Why Wrong Is Not Always Bad: I thought this was an excellent article about issues surrounding our society when it comes to teaching kids about results. It really hit the nail on the head. The quote "victims of excellence" really stands out to me because its so hard to imagine anyone being a victim when they are associated with excellence. I definitely feel like a victim of excellence sometimes. The times in this program where we are doing nothing but sharing our feelings and sharing the "process" of our learning experiences, I experience boredom because there isn't any product involved. I came directly from Undergraduate school where so much of the focus is product oriented so there are times in my mind where I don't care too much for the process and am much more interested in the product. Even more interesting is the study (which I think I have heard before, not sure where, maybe it was something that was associated with the Alfie Cone stuff we have listened to) in which the super-majority of students who were praised for being smart chose not to take the harder test that may lead to a lower score. This is a perfect example of "victims of excellence" because once those students have been associated with being smart, they don't want to let it go. Staying "smart" becomes more important than learning. Getting the good grade isn't the means to an end in which the end is learning and understanding the material, instead the good grade becomes the end and learning and understanding be damned.

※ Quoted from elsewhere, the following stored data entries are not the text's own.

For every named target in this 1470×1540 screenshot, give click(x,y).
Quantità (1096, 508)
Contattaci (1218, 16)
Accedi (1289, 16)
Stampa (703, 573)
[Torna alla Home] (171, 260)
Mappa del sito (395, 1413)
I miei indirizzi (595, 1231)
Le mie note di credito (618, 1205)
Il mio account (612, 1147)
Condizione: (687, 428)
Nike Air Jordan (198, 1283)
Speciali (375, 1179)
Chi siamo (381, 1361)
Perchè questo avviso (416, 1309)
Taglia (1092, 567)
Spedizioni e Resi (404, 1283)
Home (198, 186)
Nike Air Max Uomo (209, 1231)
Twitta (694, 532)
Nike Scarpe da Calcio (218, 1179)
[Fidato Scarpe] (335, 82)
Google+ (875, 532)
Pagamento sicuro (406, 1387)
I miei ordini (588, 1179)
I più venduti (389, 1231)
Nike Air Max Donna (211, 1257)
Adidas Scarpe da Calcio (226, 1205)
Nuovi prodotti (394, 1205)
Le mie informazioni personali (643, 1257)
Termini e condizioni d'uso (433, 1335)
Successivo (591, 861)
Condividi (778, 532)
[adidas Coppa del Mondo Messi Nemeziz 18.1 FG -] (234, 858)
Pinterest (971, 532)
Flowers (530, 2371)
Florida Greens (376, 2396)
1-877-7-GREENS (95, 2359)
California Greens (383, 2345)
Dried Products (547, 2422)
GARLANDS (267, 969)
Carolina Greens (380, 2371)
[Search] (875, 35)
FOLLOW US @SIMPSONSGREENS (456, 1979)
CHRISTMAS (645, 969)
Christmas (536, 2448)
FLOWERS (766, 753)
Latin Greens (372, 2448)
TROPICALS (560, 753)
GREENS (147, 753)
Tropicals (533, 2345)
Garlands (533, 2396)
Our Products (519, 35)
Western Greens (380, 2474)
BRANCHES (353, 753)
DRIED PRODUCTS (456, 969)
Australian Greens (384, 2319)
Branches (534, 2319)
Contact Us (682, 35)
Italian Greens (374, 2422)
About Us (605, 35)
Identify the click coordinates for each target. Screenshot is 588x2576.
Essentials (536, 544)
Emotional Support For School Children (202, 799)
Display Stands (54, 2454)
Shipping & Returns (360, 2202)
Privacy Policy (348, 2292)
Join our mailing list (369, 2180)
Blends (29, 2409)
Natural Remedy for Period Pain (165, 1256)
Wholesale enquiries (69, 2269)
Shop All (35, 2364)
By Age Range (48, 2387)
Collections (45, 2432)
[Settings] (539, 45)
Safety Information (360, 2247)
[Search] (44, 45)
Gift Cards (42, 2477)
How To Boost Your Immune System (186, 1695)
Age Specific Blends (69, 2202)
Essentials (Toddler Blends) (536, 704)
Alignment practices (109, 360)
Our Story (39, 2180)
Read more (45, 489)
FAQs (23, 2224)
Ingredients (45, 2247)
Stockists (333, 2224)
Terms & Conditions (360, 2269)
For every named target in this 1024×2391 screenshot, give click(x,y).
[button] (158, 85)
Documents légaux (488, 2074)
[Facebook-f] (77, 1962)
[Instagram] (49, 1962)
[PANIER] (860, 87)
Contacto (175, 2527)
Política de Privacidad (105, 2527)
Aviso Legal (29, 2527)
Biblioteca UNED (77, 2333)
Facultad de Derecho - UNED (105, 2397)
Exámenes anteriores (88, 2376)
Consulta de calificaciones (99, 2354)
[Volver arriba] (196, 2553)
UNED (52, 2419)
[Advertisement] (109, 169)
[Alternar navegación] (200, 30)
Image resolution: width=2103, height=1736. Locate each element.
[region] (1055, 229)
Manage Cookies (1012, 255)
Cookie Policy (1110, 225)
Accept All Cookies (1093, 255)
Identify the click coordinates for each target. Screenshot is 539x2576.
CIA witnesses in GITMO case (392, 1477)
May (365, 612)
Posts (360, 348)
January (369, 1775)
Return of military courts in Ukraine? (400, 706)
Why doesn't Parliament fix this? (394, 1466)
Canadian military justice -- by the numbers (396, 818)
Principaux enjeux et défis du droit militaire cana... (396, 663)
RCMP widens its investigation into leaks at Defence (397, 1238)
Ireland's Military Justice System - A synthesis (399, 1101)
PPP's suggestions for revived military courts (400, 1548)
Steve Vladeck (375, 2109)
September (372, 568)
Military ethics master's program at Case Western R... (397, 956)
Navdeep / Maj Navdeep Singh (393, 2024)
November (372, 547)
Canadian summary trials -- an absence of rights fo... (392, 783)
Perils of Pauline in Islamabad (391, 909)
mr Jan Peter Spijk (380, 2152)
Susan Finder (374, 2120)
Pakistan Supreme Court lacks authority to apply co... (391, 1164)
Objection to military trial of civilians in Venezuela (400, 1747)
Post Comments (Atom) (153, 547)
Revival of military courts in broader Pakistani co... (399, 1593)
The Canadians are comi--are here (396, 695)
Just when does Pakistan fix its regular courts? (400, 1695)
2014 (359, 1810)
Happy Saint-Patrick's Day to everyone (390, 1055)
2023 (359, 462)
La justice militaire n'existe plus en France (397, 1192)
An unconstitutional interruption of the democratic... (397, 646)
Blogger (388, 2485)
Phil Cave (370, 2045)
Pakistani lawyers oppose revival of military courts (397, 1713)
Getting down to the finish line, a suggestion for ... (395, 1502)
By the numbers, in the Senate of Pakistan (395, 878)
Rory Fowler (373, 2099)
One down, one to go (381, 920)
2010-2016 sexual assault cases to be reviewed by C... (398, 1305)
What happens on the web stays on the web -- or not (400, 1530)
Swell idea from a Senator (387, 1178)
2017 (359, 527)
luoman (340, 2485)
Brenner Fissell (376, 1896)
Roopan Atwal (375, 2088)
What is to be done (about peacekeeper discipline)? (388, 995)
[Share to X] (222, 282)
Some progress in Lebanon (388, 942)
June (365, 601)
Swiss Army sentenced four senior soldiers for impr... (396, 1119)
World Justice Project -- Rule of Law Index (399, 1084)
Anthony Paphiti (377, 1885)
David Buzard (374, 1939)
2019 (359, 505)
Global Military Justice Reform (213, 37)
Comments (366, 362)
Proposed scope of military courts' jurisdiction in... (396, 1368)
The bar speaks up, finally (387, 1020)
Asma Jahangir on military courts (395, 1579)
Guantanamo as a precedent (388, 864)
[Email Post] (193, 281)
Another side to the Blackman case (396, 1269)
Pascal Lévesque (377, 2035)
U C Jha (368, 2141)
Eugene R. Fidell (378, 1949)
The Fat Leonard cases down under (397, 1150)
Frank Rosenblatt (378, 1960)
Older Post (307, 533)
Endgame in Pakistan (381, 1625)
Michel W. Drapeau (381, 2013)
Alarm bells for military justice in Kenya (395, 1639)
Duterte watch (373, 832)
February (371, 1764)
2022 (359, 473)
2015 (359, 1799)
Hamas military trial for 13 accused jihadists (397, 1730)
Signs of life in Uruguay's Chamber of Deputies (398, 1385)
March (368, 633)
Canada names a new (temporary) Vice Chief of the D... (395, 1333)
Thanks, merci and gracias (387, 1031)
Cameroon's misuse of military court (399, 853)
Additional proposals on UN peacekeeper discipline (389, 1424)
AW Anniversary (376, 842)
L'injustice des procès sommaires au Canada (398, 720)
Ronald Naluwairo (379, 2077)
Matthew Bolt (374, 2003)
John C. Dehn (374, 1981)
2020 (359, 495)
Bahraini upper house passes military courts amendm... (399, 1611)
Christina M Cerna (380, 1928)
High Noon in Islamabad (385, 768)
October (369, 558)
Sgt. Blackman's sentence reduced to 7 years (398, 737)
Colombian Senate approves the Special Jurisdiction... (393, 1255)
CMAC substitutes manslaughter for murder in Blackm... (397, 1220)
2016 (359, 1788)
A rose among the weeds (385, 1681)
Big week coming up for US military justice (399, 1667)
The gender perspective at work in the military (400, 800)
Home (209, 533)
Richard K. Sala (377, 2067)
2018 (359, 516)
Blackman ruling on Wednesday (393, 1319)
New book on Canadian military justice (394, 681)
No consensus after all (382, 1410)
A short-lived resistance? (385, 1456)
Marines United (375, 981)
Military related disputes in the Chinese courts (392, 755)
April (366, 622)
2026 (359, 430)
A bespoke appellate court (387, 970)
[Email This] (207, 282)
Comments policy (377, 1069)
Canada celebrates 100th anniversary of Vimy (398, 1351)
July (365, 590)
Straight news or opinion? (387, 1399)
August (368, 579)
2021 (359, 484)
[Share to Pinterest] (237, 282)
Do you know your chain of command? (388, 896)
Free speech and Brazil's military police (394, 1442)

Another portion of this commentary that I found interesting was the use of the example in comparing American and Japanese (and some Chinese) cultures. I was just talking with Ian Mansfield in class recently and he described a situation in which a student incorrectly working out a math problem would never happen here because he said that teachers want to immediately "correct" a wrong way thought because the sooner it is gotten rid of and fixed the sooner a student or the classroom will be able to learn how to do it the correct way. However, I don't agree at all with the teacher the writer referenced at the end of the article who said they would rather hire a B or C student than an A student because the B or C student is willing to take risks and be wrong. This seems like a very silly thing to determine because who says that that was the reason they got Bs and Cs? Couldn't it just be the case that they were just lazy and didn't want to work hard enough for the A? It just seems way too much of a jump to assume that they got a B or C because they were not afraid to make mistakes.
Interesting discussion of the process-product dimension. You are entering a field where the "product" is a person, the results of which will not be seen (if at all) many years in the future and the very idea of a person as a product borders on the dehumanizing, and the process of evaluating your work shifts towards more fundamental self-awareness than empirical data.